── THE DATA

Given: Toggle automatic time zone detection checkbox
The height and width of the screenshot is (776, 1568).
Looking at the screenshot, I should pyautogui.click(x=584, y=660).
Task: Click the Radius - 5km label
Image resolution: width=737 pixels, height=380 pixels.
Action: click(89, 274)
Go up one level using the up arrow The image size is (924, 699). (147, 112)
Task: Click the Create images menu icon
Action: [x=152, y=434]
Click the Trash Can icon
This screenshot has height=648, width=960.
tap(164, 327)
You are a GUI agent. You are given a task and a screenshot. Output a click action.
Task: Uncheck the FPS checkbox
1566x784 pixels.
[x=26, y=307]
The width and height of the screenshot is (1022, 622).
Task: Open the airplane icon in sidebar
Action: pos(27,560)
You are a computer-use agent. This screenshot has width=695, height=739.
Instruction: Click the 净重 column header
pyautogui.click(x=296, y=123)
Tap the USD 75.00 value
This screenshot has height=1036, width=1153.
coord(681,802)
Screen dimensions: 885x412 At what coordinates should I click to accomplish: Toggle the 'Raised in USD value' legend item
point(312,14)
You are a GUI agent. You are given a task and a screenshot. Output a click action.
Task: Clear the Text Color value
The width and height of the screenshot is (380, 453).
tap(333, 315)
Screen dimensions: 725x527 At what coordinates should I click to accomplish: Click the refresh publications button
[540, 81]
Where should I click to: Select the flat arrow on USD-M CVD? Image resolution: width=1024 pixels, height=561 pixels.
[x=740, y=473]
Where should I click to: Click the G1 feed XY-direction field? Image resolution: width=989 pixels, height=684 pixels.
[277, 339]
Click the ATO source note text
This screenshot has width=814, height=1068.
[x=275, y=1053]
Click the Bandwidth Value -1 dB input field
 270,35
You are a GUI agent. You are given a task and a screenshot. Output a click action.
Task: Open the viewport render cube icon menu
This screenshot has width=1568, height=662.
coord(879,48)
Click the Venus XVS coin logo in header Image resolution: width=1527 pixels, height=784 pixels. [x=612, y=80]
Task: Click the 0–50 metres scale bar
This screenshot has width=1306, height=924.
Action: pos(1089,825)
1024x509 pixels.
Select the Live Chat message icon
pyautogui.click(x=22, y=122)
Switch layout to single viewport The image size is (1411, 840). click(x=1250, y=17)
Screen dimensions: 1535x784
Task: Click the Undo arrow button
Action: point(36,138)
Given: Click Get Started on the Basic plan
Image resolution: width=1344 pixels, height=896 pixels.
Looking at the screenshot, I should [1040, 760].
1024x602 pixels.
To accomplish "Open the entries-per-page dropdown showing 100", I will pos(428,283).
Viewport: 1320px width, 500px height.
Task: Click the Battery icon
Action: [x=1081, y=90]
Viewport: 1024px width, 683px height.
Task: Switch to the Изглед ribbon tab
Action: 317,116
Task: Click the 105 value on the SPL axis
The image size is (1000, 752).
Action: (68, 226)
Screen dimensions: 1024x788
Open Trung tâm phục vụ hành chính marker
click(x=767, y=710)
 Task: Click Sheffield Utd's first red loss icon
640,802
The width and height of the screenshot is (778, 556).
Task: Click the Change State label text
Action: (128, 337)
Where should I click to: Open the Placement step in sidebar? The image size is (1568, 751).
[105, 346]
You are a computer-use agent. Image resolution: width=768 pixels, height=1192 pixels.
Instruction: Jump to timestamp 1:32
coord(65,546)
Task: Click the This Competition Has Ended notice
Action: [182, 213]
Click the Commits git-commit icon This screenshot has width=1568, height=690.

────

> EXERCISE
Transcribe all of the data above, keeping each line exactly as it stands.

> OUTPUT FOR THIS EXERCISE
Given: Toggle automatic time zone detection checkbox
The height and width of the screenshot is (776, 1568).
Looking at the screenshot, I should pyautogui.click(x=584, y=660).
Task: Click the Radius - 5km label
Image resolution: width=737 pixels, height=380 pixels.
Action: click(89, 274)
Go up one level using the up arrow The image size is (924, 699). (147, 112)
Task: Click the Create images menu icon
Action: [x=152, y=434]
Click the Trash Can icon
This screenshot has height=648, width=960.
tap(164, 327)
You are a GUI agent. You are given a task and a screenshot. Output a click action.
Task: Uncheck the FPS checkbox
1566x784 pixels.
[x=26, y=307]
The width and height of the screenshot is (1022, 622).
Task: Open the airplane icon in sidebar
Action: pos(27,560)
You are a computer-use agent. This screenshot has width=695, height=739.
Instruction: Click the 净重 column header
pyautogui.click(x=296, y=123)
Tap the USD 75.00 value
This screenshot has height=1036, width=1153.
coord(681,802)
Screen dimensions: 885x412 At what coordinates should I click to accomplish: Toggle the 'Raised in USD value' legend item
point(312,14)
You are a GUI agent. You are given a task and a screenshot. Output a click action.
Task: Clear the Text Color value
The width and height of the screenshot is (380, 453).
tap(333, 315)
Screen dimensions: 725x527 At what coordinates should I click to accomplish: Click the refresh publications button
[540, 81]
Where should I click to: Select the flat arrow on USD-M CVD? Image resolution: width=1024 pixels, height=561 pixels.
[x=740, y=473]
Where should I click to: Click the G1 feed XY-direction field? Image resolution: width=989 pixels, height=684 pixels.
[277, 339]
Click the ATO source note text
This screenshot has width=814, height=1068.
[x=275, y=1053]
Click the Bandwidth Value -1 dB input field
 270,35
You are a GUI agent. You are given a task and a screenshot. Output a click action.
Task: Open the viewport render cube icon menu
This screenshot has width=1568, height=662.
coord(879,48)
Click the Venus XVS coin logo in header Image resolution: width=1527 pixels, height=784 pixels. [x=612, y=80]
Task: Click the 0–50 metres scale bar
This screenshot has width=1306, height=924.
Action: pos(1089,825)
1024x509 pixels.
Select the Live Chat message icon
pyautogui.click(x=22, y=122)
Switch layout to single viewport The image size is (1411, 840). click(x=1250, y=17)
Screen dimensions: 1535x784
Task: Click the Undo arrow button
Action: point(36,138)
Given: Click Get Started on the Basic plan
Image resolution: width=1344 pixels, height=896 pixels.
Looking at the screenshot, I should [1040, 760].
1024x602 pixels.
To accomplish "Open the entries-per-page dropdown showing 100", I will pos(428,283).
Viewport: 1320px width, 500px height.
Task: Click the Battery icon
Action: [x=1081, y=90]
Viewport: 1024px width, 683px height.
Task: Switch to the Изглед ribbon tab
Action: 317,116
Task: Click the 105 value on the SPL axis
The image size is (1000, 752).
Action: (68, 226)
Screen dimensions: 1024x788
Open Trung tâm phục vụ hành chính marker
click(x=767, y=710)
 Task: Click Sheffield Utd's first red loss icon
640,802
The width and height of the screenshot is (778, 556).
Task: Click the Change State label text
Action: (128, 337)
Where should I click to: Open the Placement step in sidebar? The image size is (1568, 751).
[105, 346]
You are a computer-use agent. Image resolution: width=768 pixels, height=1192 pixels.
Instruction: Jump to timestamp 1:32
coord(65,546)
Task: Click the This Competition Has Ended notice
Action: [182, 213]
Click the Commits git-commit icon This screenshot has width=1568, height=690.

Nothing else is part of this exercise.